Mother’s photo alert after medics missed girl’s cancer for a year
A MUM has released a shocking photograph to warn other parents after her daughter’s life-threatening cancer was misdiagnosed as constipation.
Little Dulcie O’kelly’s stomach swelled to gigantic proportions with a tumour that weighed more than a kilo.
But for a year she was repeatedly diagnosed with constipation when mum Debbie took her to the doctor.
Dulcie, now five, had been complaining of tummy pains. But she was never sent for a scan, which would have revealed the 6in by 5in stomach tumour.
Eventually she was diagnosed in January this year and is currently undergoing chemotherapy.
Debbie has now started an awareness campaign showing the photos of Dulcie’s swollen stomach.
The 39-year-old, who lives in Telford,
Shropshire, said: “The diagnosis was such a shock. Our entire world crashed around us and never in a million years did we suspect it was cancer.
“The photos of
Dulcie’s stomach are really upsetting, but if it can save just one child going through what Dulcie has, then it will be worth it.”

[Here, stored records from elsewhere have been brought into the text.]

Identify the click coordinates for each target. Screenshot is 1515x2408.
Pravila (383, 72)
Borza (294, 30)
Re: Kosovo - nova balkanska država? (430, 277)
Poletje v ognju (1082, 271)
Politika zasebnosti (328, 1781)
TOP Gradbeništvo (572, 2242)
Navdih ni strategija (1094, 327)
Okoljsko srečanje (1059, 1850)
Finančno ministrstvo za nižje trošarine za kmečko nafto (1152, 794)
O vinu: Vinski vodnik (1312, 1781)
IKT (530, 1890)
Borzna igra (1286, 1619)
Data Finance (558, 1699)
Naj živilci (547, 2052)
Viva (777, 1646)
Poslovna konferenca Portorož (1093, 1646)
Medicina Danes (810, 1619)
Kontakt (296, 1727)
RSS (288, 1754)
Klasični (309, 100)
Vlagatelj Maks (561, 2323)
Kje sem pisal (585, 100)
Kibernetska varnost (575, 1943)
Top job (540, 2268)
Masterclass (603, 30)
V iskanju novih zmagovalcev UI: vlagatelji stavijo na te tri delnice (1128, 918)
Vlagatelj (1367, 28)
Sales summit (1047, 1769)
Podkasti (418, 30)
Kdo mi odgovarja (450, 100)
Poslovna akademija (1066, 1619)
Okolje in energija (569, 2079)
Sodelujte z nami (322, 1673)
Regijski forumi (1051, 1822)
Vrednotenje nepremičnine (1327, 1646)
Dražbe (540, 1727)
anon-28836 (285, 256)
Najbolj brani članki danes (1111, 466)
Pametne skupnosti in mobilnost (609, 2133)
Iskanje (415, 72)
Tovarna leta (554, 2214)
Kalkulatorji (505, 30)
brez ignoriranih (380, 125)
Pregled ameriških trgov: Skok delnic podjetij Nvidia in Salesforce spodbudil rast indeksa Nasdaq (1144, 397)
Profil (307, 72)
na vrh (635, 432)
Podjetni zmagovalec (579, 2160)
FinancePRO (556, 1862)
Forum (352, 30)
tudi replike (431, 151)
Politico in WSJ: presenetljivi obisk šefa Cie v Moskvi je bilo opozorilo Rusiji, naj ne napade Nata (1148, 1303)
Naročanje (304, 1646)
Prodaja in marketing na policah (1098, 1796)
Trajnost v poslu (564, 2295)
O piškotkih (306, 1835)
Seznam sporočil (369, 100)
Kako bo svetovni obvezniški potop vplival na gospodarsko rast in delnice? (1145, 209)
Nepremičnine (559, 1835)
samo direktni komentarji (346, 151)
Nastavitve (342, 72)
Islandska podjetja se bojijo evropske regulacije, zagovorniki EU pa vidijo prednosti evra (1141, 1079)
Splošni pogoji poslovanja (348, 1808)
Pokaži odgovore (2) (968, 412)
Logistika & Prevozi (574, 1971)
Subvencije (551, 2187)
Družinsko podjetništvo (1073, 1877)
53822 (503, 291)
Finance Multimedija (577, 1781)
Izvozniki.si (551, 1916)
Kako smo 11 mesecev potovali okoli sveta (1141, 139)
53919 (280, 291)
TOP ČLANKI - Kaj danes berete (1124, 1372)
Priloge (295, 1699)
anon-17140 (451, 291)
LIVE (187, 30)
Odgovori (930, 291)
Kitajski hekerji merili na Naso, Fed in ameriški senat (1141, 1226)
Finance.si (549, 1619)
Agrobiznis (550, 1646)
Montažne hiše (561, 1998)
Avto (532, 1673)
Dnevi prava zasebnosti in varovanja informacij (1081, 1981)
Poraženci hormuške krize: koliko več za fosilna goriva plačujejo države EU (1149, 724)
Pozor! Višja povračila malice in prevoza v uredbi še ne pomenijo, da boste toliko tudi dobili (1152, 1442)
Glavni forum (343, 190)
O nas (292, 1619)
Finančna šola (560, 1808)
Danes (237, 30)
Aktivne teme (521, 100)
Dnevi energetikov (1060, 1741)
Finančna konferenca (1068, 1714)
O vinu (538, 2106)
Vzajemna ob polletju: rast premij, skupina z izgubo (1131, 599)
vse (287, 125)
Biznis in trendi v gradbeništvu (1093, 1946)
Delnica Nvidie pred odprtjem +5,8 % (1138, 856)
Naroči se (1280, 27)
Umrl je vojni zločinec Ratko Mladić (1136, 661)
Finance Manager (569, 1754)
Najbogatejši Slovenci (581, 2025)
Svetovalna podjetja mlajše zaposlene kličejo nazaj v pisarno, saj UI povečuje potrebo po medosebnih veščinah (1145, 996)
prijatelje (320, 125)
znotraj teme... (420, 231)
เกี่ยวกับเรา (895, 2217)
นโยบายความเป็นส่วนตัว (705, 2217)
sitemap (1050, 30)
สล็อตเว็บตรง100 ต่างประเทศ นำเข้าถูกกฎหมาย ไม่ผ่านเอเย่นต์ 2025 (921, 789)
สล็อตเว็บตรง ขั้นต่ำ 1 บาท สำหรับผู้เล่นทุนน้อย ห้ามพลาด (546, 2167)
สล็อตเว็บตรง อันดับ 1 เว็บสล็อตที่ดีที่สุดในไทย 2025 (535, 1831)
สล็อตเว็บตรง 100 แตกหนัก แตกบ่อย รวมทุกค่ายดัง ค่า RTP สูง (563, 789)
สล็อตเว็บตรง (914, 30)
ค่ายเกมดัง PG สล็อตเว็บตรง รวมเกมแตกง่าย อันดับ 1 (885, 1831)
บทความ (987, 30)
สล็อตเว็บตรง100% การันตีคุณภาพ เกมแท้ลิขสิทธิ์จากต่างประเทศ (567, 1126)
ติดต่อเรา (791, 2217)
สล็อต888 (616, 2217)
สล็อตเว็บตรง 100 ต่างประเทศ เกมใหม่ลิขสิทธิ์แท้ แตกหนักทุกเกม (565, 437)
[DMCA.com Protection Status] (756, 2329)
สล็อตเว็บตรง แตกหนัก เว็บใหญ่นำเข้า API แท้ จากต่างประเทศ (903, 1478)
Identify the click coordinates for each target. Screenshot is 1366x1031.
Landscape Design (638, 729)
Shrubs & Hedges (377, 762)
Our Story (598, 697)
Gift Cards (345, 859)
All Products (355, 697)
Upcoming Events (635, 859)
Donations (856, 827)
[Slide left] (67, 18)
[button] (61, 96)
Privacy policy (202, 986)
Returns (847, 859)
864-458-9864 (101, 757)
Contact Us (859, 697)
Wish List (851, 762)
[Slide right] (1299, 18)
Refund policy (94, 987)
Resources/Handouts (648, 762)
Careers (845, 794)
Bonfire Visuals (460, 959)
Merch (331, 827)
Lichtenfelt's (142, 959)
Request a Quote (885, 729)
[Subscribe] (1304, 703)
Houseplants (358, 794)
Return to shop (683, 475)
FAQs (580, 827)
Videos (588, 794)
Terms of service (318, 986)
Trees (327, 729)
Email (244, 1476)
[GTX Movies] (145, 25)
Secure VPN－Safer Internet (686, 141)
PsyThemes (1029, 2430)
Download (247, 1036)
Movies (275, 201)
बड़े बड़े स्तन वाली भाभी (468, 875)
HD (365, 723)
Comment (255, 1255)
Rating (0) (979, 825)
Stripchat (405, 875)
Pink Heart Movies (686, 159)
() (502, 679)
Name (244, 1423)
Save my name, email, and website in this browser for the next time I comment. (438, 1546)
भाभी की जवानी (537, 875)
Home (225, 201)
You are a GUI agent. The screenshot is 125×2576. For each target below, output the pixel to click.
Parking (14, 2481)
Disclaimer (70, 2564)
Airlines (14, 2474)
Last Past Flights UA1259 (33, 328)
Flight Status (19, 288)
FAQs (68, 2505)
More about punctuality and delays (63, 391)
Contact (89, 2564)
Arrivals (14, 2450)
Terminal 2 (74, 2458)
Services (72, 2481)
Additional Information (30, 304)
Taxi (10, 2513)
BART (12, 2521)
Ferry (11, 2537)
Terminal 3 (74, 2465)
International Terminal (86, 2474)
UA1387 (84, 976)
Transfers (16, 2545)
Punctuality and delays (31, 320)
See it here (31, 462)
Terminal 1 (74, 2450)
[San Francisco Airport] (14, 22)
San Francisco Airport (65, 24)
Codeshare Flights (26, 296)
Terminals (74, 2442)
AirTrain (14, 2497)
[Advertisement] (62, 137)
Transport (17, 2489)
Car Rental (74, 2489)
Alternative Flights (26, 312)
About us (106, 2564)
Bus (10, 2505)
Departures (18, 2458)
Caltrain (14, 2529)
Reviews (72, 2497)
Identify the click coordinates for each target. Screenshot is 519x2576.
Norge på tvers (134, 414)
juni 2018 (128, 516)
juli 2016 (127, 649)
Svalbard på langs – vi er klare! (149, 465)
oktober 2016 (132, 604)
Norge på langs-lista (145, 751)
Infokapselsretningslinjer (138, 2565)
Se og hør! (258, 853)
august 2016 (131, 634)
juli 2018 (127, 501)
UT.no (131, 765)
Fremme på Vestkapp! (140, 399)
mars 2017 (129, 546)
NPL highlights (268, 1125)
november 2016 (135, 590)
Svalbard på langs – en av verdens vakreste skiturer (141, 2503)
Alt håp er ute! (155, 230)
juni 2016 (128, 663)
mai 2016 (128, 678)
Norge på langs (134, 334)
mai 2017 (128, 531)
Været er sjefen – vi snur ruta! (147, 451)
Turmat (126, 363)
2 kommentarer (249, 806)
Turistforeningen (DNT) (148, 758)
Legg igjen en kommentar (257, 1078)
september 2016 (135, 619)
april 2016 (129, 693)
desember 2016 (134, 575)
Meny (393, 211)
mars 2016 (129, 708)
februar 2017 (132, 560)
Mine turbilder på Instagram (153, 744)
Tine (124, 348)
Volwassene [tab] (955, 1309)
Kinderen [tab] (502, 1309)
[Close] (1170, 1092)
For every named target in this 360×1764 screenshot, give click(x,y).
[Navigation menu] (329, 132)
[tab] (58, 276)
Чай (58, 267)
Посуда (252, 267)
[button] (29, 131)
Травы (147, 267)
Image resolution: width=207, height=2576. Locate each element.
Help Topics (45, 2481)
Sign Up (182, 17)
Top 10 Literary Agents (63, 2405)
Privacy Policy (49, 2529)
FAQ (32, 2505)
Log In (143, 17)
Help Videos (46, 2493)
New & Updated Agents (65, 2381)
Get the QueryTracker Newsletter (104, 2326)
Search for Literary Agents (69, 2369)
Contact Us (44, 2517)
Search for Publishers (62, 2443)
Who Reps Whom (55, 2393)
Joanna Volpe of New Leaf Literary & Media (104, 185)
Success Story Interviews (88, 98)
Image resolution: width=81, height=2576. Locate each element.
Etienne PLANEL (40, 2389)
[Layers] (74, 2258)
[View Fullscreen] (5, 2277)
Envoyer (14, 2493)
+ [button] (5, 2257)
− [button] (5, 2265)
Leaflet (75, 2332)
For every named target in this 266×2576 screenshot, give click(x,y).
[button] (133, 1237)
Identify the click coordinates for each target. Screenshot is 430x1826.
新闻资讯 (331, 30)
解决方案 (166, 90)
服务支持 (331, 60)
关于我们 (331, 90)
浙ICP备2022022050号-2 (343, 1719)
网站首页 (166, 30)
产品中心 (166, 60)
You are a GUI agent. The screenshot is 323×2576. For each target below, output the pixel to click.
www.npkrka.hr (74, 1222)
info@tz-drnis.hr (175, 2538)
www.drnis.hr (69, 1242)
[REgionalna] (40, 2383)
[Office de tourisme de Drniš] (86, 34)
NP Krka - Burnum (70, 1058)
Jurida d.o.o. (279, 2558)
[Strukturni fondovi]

Dulcie first started complaining of pain in January last year and her parents took her to the GP. She was said to have constipation and sent home several times over the following month.
Debbie tried to push for more answers, believing she had some sort of food intolerance, but it wasn’t until November that Dulcie eventually had the scan which revealed the tumour.
A biopsy the following month showed that she had neuroblastoma – an aggressive cancer that affects around 100 children a year in the UK.
It has spread to her pelvis, bone marrow, legs and spine.
Debbie said: “When we got the diagnosis I cried in disbelief, how can my daughter have cancer? We have gone through every emotion possible.”
Almost half of neuroblastomas are a type that can return despite intensive treatment.with only 67 per cent of patients in England surviving five years or more, neuroblastoma has one of the lowest survival rates of all childhood cancers.
Debbie added: “We have been told that her cancer is treatable. We need to stop the tumour in her stomach growing and spreading further around her body.”
She added: “The symptoms I want to make other parents aware of include a swollen tummy and constipation... I want to raise as much awareness as possible of this terrible disease because it was easily mistaken for something else.”
The family have launched a fundraising appeal to pay for treatment in the US if the UK treatment does not work.